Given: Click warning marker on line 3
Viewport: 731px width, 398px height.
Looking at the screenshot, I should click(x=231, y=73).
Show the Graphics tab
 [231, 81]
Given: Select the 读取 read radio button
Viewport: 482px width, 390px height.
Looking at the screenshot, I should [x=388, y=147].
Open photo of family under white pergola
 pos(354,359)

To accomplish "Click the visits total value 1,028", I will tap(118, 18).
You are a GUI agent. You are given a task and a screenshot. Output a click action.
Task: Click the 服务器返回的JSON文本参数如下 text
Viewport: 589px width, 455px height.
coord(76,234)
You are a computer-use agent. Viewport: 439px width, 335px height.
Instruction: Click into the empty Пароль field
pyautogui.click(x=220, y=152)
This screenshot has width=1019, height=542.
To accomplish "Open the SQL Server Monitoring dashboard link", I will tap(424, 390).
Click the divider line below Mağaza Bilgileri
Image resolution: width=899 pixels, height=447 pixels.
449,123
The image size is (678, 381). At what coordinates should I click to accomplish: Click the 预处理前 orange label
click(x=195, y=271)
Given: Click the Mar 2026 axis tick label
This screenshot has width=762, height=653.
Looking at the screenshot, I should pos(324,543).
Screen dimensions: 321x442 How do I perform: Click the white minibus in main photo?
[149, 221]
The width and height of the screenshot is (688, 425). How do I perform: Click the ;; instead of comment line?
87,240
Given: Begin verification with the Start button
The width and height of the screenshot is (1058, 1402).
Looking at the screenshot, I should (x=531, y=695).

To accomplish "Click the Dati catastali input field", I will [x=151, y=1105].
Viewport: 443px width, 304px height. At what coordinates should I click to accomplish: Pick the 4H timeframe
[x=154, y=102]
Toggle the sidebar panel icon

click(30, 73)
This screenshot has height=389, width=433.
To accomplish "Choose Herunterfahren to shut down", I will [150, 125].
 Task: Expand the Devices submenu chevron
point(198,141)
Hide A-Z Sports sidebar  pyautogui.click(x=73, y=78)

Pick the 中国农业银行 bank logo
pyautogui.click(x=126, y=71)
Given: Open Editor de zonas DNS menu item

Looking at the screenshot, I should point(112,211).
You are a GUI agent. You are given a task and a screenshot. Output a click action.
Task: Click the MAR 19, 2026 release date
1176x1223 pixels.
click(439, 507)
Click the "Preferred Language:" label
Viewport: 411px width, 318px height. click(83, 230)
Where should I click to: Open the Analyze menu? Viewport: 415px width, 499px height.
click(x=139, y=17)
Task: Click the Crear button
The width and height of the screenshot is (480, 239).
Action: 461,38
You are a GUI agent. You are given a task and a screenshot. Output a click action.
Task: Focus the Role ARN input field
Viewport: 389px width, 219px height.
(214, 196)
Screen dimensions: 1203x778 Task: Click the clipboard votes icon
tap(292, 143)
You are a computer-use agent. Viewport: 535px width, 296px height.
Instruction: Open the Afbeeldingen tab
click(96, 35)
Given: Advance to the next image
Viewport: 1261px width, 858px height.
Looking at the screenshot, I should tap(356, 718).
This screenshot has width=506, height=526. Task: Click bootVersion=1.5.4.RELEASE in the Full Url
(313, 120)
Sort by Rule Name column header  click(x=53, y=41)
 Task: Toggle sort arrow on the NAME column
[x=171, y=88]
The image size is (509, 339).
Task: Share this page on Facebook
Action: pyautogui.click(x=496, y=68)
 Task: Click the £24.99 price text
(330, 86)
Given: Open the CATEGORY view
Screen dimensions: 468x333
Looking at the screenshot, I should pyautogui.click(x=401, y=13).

____

The word "input" appears in some of the lines above. Copy those lines.

To accomplish "Click the Dati catastali input field", I will [x=151, y=1105].
Task: Focus the Role ARN input field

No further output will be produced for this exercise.